» **ASSIGNMENT**
Return every line from the one with "Task: Click the subtitle about best AI models" through the one with "Screen dimensions: 1098x618", inclusive, exactly as it appears below.

● ● ● ●

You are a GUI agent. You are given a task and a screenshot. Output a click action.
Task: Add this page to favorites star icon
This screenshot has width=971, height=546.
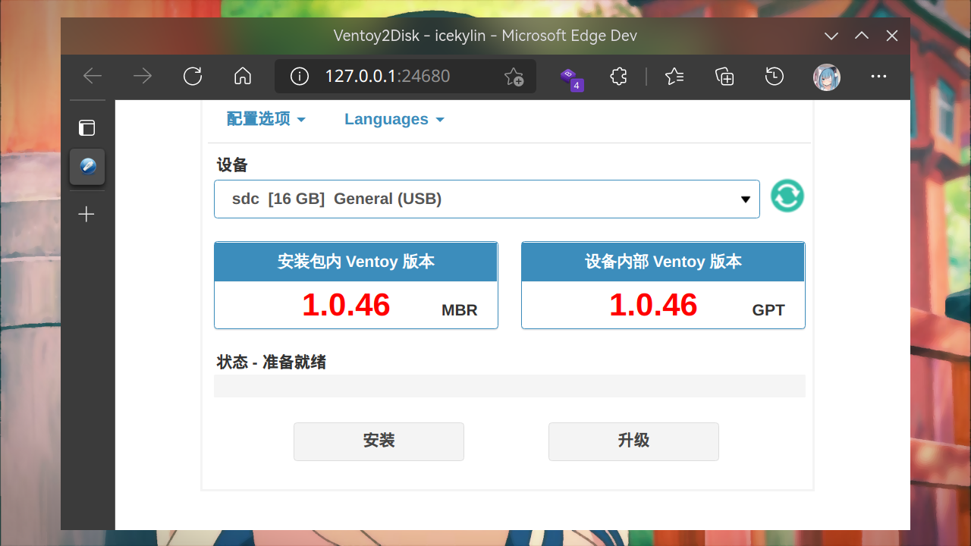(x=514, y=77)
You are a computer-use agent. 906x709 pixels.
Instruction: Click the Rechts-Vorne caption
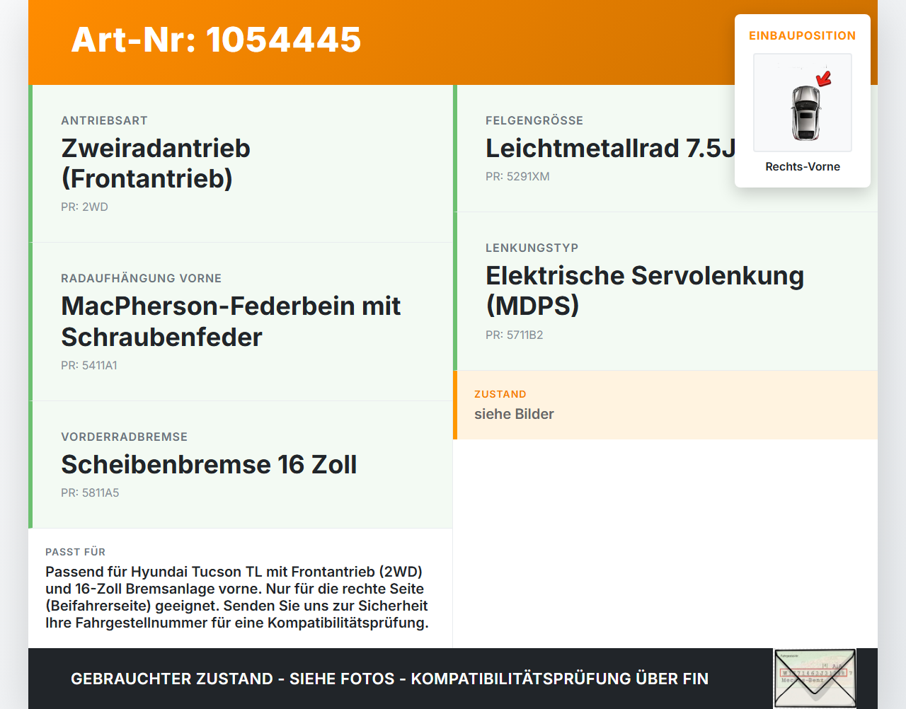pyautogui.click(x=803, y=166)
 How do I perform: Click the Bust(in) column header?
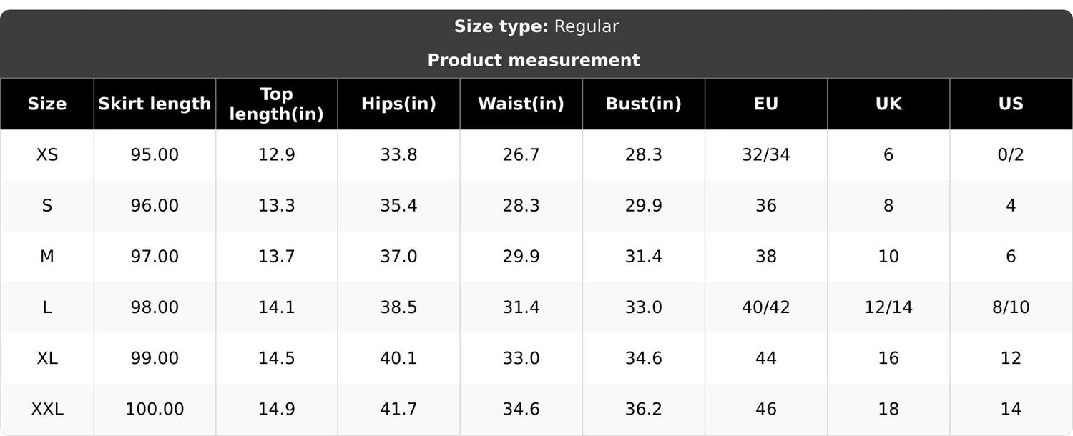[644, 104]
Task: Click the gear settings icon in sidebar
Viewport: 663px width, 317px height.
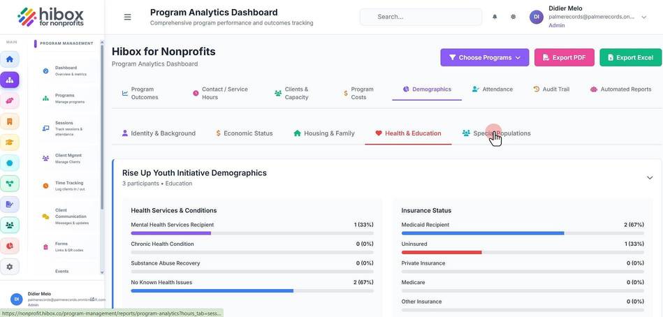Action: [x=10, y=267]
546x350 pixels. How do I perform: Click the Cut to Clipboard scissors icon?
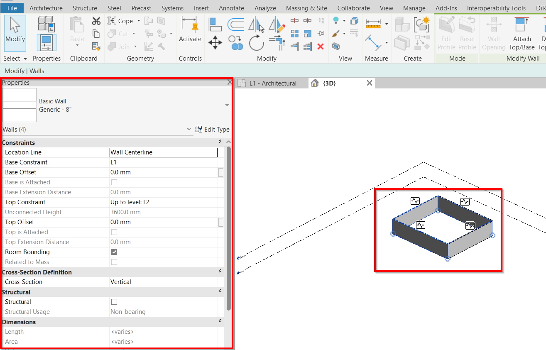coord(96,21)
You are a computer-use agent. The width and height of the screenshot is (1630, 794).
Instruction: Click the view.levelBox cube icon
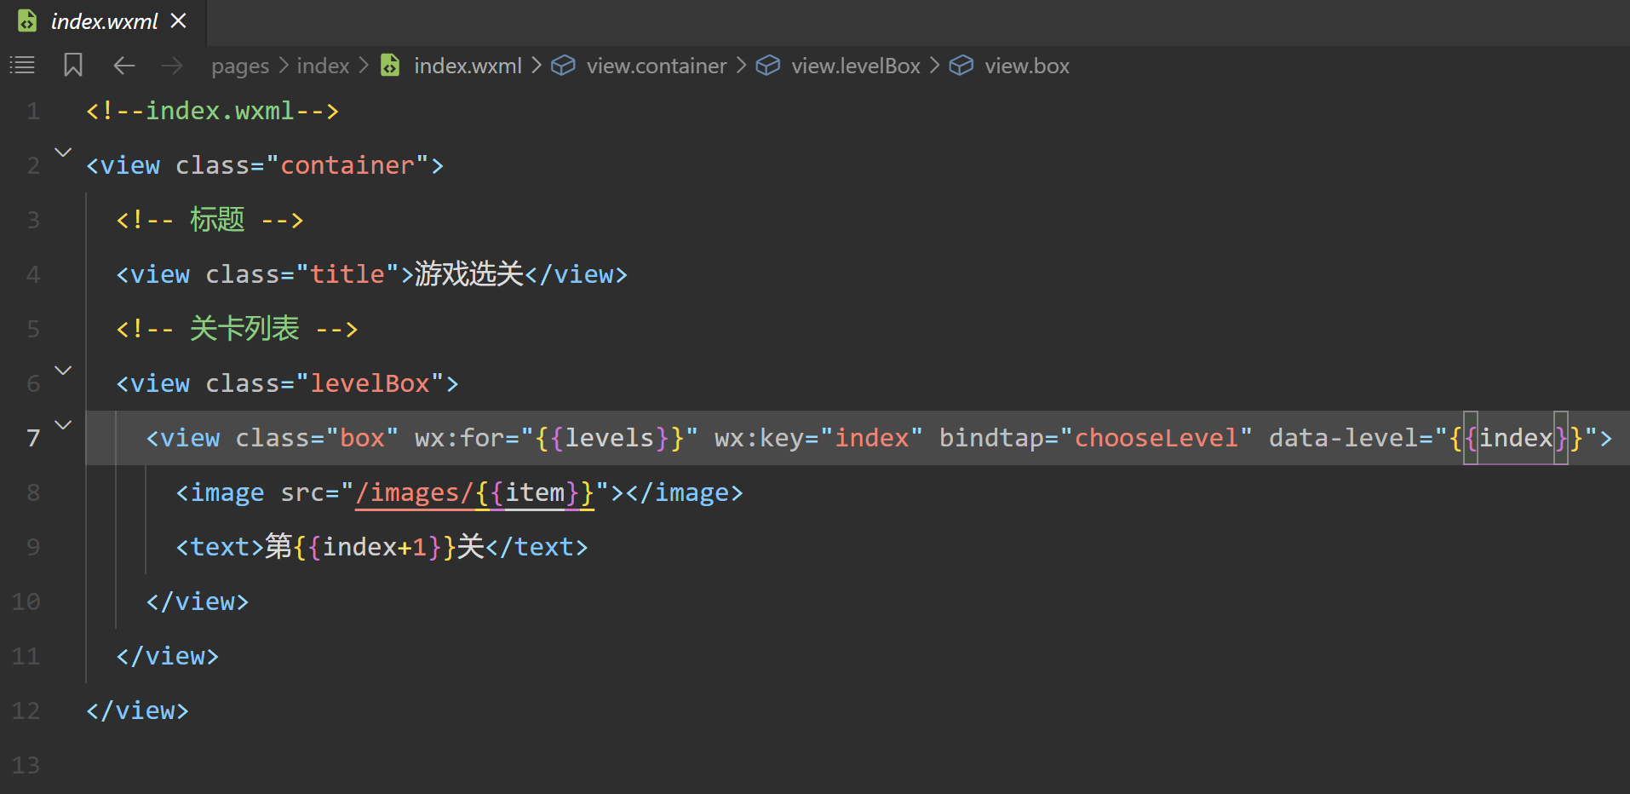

● ● ● ●

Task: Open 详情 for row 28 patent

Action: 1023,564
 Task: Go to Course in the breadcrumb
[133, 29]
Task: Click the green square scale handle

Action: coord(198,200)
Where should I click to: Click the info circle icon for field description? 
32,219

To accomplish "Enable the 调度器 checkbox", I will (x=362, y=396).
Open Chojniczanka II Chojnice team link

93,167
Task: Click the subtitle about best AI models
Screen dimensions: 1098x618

● ● ● ●

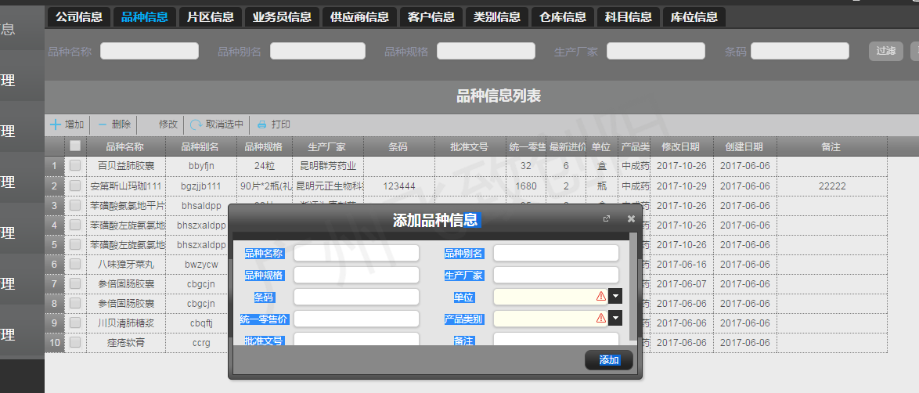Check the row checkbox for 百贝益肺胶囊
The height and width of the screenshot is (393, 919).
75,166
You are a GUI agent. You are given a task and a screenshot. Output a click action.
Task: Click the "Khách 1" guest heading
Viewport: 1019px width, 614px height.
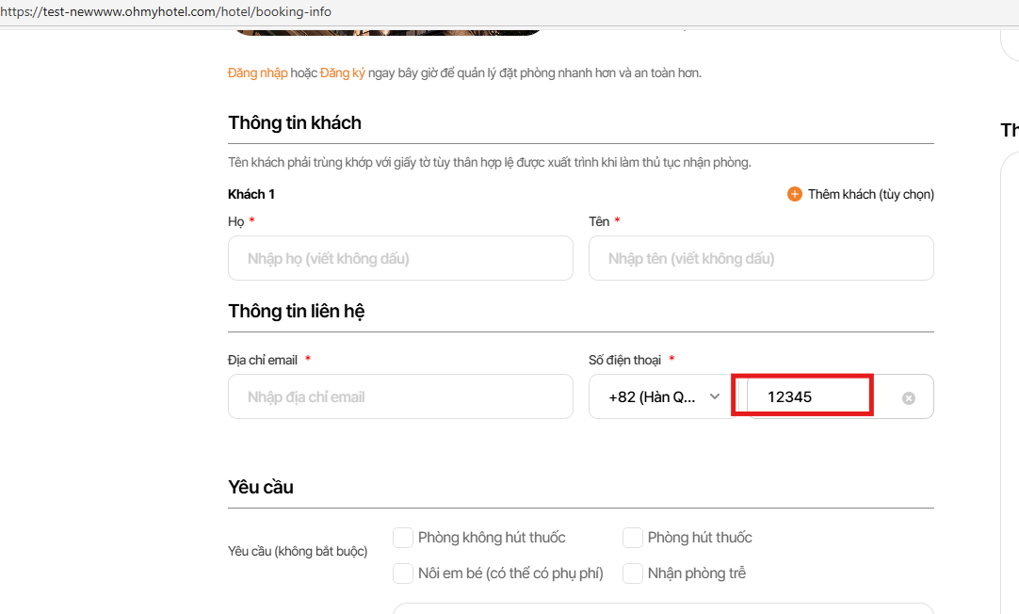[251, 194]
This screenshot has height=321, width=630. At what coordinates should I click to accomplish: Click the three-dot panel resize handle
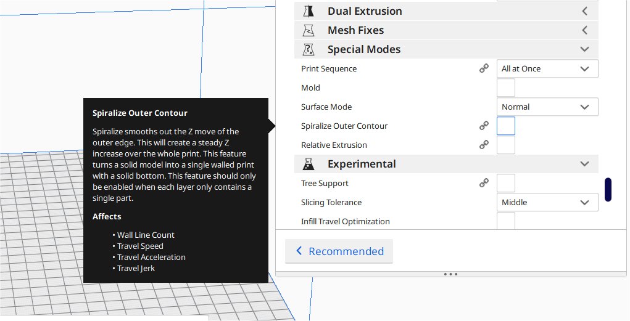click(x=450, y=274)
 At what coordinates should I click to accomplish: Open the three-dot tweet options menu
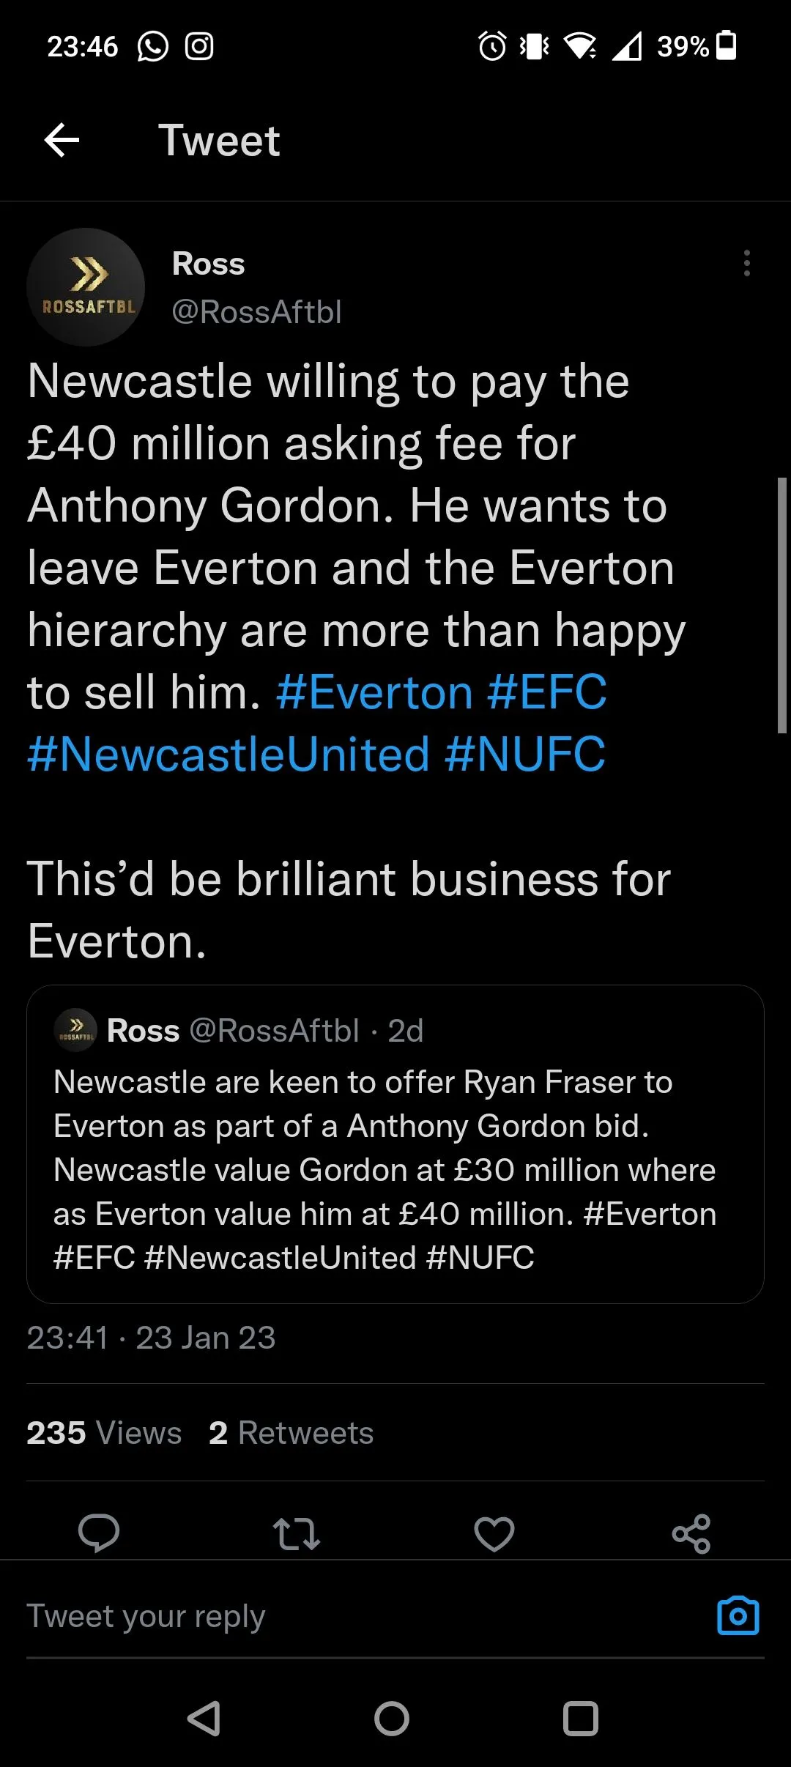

● ● ● ●

» **EXPECTED ANSWER**
Task: Click the subtitle about best AI models
Screen dimensions: 1098x618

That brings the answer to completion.